依恋はいつだって偉そうで、男を引っ張り回す強さがあって……。来是はいつも振り回されてきたけれど、彼女独特の魅力ということもわかっている。それがすっかり影を潜めているのはもったいない。
「もうちょっと余裕を持てば、依恋はもっと素敵な女の子になれると思うんだけどな」
「え……」
「だから先輩ばっかり気にして、自分らしさがなくなってるって言ってるんだよ。そういう依恋を見るのは、ちょっと寂しいぞ」
依恋は息を呑んだ。そしてぷいっと顔を背けて、か細い声で……。
「や、やっぱり来是は、あたしのことが……」
「まあそれより、もうすぐメンバー決定戦だな」
「そ、それよりって何よ! バカ!」
「なんで怒ってるんだ」
「もういい……」
来是は前方の空間に盤をイメージし、エア駒を動かす。素振りならぬ素指しだ。こんなことをしたくなるほど、将棋が身に染みついてきた。

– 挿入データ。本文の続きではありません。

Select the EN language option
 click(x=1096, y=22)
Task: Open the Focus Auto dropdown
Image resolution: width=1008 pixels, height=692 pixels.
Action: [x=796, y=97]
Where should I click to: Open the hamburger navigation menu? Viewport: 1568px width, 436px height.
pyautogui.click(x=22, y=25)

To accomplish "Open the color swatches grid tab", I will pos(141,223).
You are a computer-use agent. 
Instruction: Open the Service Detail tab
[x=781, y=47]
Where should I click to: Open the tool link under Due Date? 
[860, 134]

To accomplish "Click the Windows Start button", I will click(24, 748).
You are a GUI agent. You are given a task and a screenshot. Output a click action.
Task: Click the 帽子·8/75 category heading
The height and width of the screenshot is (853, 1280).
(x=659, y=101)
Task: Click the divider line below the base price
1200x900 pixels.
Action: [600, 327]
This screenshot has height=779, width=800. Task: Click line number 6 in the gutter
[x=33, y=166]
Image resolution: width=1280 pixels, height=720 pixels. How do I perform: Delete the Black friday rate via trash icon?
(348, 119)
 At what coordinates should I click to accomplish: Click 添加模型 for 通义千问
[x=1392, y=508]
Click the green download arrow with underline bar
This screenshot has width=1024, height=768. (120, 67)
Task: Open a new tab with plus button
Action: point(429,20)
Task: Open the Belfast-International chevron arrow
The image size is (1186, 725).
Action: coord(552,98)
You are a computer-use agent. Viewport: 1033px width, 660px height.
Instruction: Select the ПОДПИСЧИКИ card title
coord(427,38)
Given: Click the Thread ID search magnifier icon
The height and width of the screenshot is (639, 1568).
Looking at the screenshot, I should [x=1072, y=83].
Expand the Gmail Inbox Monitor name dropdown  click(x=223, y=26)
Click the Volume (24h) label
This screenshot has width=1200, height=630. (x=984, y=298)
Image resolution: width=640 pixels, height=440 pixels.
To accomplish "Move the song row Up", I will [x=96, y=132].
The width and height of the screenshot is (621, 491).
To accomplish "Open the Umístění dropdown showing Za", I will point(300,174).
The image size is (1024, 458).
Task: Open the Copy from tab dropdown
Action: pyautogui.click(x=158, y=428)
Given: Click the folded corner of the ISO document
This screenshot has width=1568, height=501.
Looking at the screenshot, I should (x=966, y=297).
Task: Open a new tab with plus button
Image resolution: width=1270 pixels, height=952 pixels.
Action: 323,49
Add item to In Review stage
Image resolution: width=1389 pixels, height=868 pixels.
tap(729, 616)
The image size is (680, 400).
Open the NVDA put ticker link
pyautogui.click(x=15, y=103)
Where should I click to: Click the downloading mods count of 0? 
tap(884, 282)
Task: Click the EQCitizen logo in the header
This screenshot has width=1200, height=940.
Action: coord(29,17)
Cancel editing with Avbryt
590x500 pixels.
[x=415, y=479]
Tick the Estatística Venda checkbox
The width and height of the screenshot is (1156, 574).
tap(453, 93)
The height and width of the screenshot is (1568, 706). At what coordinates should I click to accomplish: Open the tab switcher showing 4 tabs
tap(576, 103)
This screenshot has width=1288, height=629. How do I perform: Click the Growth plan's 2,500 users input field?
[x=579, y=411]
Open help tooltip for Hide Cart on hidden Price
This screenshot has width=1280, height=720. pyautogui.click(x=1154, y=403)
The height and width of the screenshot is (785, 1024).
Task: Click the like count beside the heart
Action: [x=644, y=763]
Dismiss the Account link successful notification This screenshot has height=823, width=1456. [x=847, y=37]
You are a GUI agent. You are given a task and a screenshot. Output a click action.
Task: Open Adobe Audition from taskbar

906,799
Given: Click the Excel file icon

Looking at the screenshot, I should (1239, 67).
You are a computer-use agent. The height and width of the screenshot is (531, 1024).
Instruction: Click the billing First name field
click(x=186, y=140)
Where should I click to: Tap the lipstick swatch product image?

「俺は毎日練習しているけど、依恋はどうなんだ。相変わらずボディケアのほうが大事って感じか?」
「……将棋もそれなりにやってるわよ」
「ふーん? それなり、って程度で俺の練習量を上回っているとは思えないな。やっぱり俺のほうが、まだ力は上だな」
「あ、あのさ」
「どした?」
「この前、将棋会館に高価な道具があったでしょ」
「はは、とても俺には手が出ないな」
「あたしね、あれ、買ってもらったんだ」
「ええ? マジでおじさんにおねだりしたのか」
「うん、それで上達するなら奮発しようって。入学祝いのプレゼントもまだだったし」
まさか本当に実行に移すとは思わなかった。来是は一気に羨望の眼差しになる。
「うらやましいなあ。ちょっとこれからさ、見せてくれないか?」
「……いいわよ、見せてあげる。そ、それでなんだけど」
何か条件があるのか。来是は身構えていたが、出てきた言葉は予想外のものだった。
「明日からあたしの家で、ミニ合宿しない?」
「ミニ合宿?」
「ひとりで練習していてもつまらないしさ、相手がいればはかどると思って」
「ほー、なるほど。確かにその方が上達しそうだ」
それに買ったばかりの高価な盤と駒で、思う存分指せるわけだ。断る理由などなかった。